Graceful Restart (Zero-Disruption)

Visor supports zero-disruption restarts via SIGUSR1. The old process stops accepting new work, a new process spawns, and the old process waits for all in-flight work to complete before exiting. Both processes run in parallel during the transition.

# Deploy new code, then trigger graceful restart
kill -USR1 $(pgrep -f visor)

# Kubernetes
kubectl exec -n visor deploy/visor -- kill -USR1 1

# Docker
docker kill --signal=USR1 visor

By default, the old process waits indefinitely for active conversations and requests to complete. See Graceful Restart Guide for full configuration options.

Rolling Update (Kubernetes)

# Update image
kubectl set image -n visor deployment/visor visor=your-registry/visor:v1.2.3

# Monitor rollout
kubectl rollout status -n visor deployment/visor

Docker Compose

docker compose pull
docker compose up -d

Pre-upgrade Checklist

  1. Read release notes for breaking changes.
  2. Back up the database before upgrading.
  3. Validate config with the new version: visor validate --config .visor.yaml
  4. Test in staging before production rollout.
  5. For EE: Verify your license is compatible with the new version.

Troubleshooting

Container Exits Immediately

  • Check logs: docker logs visor or kubectl logs -n visor deploy/visor
  • Verify --config path is correct and mounted.
  • Ensure required environment variables are set.

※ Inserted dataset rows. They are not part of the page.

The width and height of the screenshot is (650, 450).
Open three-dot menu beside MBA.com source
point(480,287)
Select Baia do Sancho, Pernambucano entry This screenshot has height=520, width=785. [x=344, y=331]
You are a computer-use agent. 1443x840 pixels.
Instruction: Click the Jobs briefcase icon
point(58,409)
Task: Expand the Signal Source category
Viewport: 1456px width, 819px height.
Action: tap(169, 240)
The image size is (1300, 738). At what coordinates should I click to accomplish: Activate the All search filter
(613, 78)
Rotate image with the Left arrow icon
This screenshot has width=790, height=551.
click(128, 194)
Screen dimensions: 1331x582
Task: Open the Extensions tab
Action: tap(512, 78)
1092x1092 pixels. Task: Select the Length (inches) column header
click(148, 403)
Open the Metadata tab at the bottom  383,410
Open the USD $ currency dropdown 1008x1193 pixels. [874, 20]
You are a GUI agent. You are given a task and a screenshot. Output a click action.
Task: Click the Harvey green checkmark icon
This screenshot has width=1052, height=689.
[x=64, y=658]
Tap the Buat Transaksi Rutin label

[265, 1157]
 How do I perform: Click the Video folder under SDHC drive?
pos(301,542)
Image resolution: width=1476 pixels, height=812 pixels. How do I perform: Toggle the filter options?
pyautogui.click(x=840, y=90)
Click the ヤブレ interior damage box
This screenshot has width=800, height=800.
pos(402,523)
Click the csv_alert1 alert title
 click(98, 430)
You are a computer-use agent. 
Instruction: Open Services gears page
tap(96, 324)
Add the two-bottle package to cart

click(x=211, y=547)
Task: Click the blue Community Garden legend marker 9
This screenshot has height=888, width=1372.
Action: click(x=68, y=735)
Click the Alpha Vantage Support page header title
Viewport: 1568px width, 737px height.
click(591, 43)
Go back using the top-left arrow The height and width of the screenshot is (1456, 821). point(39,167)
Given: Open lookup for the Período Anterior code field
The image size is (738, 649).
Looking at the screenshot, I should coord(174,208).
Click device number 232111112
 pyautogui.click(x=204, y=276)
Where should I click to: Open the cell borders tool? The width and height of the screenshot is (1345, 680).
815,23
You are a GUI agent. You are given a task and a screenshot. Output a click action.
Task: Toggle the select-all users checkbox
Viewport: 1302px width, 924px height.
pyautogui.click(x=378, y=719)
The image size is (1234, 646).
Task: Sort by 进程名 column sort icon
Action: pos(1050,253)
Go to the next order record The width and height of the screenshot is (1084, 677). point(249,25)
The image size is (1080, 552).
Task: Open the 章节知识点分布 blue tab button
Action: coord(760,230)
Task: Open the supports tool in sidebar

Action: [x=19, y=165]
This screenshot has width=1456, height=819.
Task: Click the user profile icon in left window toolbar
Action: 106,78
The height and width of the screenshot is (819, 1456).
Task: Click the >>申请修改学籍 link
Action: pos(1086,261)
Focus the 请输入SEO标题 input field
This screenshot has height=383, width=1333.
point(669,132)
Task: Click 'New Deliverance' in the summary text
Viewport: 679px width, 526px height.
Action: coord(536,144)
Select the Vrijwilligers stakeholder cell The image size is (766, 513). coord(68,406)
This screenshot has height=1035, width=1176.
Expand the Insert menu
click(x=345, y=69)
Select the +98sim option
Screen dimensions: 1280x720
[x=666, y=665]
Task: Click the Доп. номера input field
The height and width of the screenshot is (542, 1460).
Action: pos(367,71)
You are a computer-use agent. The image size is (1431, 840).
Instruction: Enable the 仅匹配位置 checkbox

Cannot Connect to Database

  • Verify network connectivity: nc -zv db.example.com 5432
  • Check credentials and database name.
  • For Kubernetes: Ensure the database Service is in the same namespace or use FQDN.

Slack Mode Not Receiving Events

  • Verify SLACK_APP_TOKEN is a valid app-level token (xapp-...).
  • Check that Socket Mode is enabled in Slack app settings.
  • Review Slack app event subscriptions.

Config Reload Not Working

  • --watch requires --config <path> (explicit path, not auto-discovery).
  • Check file permissions on the config file.
  • Send SIGUSR2 manually to test: kill -USR2 $(pgrep -f visor)

OOM Kills

  • Increase memory limits in container spec.
  • Reduce --max-parallelism to lower concurrent check count.
  • Check for memory leaks in long-running Slack mode (report at GitHub Issues).